A couple weeks ago, Facebook launched a link prediction contest on Kaggle, with the goal of recommending missing edges in a social graph. I love investigating social networks, so I dug around a little, and since I did well enough to score one of the coveted prizes, I’ll share my approach here.
(For some background, the contest provided a training dataset of edges, a test set of nodes, and contestants were asked to predict missing outbound edges on the test set, using mean average precision as the evaluation metric.)
What does the network look like? I wanted to play around with the data a bit first just to get a rough feel, so I made an app to interact with the network around each node.
Here’s a sample:
(Go ahead, click on the picture to play with the app yourself. It’s pretty fun.)
The node in black is a selected node from the training set, and we perform a breadth-first walk of the graph out to a maximum distance of 3 to uncover the local network. Nodes are sized according to their distance from the center, and colored according to a chosen metric (a personalized PageRank in this case; more on this later).
We can see that the central node is friends with three other users (in red), two of whom have fairly large, disjoint networks.
There are quite a few dangling nodes (nodes at distance 3 with only one connection to the rest of the local network), though, so let’s remove these to reveal the core structure:
And here’s an embedded version you can manipulate inline:
Since the default view doesn’t encode the distinction between following and follower relationships, we can mouse over each node to see who it follows and who it’s followed by. Here, for example, is the following/follower network of one of the central node’s friends:
The moused over node is highlighted in black, its friends (users who both follow the node and are followed back in turn) are colored in purple, its followees are teal, and its followers in orange. We can also see that the node shares a friend with the central user (triadic closure, holla!).

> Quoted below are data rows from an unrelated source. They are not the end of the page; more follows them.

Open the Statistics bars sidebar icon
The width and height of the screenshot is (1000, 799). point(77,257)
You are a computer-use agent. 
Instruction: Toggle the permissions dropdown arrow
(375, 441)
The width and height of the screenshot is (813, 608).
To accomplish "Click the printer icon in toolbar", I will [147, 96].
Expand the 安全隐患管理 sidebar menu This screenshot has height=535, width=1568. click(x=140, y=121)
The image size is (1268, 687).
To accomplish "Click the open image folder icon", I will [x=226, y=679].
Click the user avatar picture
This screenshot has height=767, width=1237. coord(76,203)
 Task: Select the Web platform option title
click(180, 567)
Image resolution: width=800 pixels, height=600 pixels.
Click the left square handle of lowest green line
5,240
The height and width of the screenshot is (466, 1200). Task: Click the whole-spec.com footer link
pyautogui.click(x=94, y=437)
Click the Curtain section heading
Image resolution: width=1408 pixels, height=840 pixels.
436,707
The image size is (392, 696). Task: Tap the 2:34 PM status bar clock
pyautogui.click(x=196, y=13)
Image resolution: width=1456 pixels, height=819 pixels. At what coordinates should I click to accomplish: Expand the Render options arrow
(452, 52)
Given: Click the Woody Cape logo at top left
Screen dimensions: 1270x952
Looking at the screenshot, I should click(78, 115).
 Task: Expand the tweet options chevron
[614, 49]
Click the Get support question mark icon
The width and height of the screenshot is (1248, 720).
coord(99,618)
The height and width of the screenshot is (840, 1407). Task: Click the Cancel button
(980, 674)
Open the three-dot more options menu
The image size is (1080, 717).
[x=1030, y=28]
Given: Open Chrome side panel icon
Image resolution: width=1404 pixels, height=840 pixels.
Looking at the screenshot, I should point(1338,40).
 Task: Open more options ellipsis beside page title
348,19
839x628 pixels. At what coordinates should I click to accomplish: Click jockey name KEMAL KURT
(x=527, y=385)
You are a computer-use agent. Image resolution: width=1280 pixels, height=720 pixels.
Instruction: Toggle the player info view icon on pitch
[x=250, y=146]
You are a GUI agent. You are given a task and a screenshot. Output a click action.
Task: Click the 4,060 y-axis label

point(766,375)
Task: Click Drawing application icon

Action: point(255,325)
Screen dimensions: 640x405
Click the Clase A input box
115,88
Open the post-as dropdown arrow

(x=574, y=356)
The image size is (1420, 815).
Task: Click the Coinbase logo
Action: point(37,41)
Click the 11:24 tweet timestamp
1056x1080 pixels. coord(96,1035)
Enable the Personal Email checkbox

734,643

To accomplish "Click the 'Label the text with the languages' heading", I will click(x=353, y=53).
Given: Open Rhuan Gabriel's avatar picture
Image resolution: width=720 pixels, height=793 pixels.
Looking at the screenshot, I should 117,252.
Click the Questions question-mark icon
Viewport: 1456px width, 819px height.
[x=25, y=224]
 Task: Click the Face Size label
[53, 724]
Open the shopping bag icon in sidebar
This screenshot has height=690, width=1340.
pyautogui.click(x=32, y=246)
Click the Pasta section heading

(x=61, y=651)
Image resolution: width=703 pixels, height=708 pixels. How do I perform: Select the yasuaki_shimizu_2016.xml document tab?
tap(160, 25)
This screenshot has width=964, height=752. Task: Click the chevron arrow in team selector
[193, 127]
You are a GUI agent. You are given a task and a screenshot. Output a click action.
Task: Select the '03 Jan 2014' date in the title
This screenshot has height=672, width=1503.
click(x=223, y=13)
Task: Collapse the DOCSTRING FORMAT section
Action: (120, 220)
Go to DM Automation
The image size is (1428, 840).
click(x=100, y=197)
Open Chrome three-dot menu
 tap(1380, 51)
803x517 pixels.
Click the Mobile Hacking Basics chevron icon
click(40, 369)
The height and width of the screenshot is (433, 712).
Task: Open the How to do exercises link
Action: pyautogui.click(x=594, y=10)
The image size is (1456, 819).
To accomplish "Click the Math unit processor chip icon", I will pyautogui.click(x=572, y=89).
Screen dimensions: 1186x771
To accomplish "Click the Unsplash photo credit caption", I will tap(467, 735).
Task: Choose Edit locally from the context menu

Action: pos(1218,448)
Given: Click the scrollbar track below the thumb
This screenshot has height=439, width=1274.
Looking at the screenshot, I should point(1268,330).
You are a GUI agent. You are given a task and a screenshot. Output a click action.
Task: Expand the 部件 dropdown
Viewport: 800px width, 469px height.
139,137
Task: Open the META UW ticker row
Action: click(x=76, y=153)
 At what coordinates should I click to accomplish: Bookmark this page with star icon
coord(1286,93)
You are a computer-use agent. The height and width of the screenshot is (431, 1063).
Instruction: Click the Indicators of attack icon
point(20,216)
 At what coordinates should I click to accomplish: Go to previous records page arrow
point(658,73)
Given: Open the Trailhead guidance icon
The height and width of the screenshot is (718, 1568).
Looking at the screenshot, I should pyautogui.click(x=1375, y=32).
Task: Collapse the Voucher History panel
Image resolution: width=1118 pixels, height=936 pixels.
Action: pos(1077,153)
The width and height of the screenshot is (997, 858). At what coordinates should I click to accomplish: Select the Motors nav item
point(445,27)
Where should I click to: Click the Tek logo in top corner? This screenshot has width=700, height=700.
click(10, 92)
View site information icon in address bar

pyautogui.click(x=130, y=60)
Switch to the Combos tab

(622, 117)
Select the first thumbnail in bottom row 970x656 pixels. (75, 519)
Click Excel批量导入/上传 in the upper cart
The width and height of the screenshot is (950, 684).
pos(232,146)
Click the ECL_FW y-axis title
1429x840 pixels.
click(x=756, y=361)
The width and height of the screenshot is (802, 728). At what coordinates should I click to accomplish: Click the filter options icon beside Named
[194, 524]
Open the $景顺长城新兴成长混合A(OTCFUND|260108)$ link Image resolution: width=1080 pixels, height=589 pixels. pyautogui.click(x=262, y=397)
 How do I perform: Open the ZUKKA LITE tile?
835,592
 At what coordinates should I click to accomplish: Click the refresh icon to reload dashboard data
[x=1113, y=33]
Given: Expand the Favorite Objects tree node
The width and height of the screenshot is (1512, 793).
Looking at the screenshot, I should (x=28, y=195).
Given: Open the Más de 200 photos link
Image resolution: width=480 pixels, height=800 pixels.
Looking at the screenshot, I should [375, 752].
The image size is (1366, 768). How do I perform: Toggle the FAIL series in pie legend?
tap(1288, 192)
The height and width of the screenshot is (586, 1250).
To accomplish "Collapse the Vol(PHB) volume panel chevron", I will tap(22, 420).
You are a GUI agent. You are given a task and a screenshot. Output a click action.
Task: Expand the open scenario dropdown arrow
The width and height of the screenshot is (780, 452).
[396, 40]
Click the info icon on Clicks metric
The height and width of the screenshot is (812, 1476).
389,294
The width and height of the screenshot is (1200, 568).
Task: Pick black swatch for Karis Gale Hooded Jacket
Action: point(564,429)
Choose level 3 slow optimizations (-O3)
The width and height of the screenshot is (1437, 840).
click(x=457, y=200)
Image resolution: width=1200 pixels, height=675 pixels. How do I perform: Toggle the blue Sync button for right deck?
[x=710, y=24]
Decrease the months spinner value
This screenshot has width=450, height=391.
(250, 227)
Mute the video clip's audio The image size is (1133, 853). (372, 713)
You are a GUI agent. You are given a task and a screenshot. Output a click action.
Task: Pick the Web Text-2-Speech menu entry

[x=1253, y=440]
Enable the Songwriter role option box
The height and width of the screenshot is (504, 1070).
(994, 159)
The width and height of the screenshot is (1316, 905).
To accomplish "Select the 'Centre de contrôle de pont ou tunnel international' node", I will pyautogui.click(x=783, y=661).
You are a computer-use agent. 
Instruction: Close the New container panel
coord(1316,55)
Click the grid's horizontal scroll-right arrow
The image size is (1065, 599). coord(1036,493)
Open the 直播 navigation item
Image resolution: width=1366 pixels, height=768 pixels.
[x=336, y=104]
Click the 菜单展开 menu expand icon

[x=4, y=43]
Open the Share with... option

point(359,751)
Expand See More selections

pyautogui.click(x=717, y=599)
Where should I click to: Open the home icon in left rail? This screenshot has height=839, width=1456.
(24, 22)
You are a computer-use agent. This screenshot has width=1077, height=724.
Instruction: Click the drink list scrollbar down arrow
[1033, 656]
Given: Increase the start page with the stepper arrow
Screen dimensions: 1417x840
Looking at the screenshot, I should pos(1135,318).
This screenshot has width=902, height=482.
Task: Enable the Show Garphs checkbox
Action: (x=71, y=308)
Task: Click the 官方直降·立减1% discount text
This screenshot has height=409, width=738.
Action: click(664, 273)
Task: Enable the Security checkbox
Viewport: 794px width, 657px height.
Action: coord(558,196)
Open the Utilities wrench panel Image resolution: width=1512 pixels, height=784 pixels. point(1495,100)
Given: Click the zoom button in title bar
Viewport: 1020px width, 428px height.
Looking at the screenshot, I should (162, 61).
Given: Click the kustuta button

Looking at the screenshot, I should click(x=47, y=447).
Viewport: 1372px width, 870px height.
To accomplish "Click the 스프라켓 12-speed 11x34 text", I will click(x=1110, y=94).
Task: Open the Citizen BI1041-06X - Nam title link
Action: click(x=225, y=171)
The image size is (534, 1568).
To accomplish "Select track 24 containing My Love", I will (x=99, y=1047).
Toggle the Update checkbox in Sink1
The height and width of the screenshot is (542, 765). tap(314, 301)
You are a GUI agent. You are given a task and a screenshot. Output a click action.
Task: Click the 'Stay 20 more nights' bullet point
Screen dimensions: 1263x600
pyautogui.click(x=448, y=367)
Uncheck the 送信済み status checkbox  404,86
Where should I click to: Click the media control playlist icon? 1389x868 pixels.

Here’s another network, this time of the friend at the bottom:
Interestingly, while the first friend had several only-followers (in orange), the second friend has none. (which suggests, perhaps, a node-level feature that measures how follow-hungry a user is…)
And here’s one more node, a little further out (maybe a celebrity, given it has nothing but followers?):
The Quiet One
Let’s take a look at another graph, one whose local network is a little smaller:
A Social Butterfly
And one more, whose local network is a little larger:
Again, I encourage everyone to play around with the app here, and I’ll come back to the question of coloring each node later.
Next, let’s take a more quantitative look at the graph.
Here’s the distribution of the number of followers of each node in the training set (cut off at 50 followers for a better fit – the maximum number of followers is 552), as well as the number of users each node is following (again, cut off at 50 – the maximum here is 1566)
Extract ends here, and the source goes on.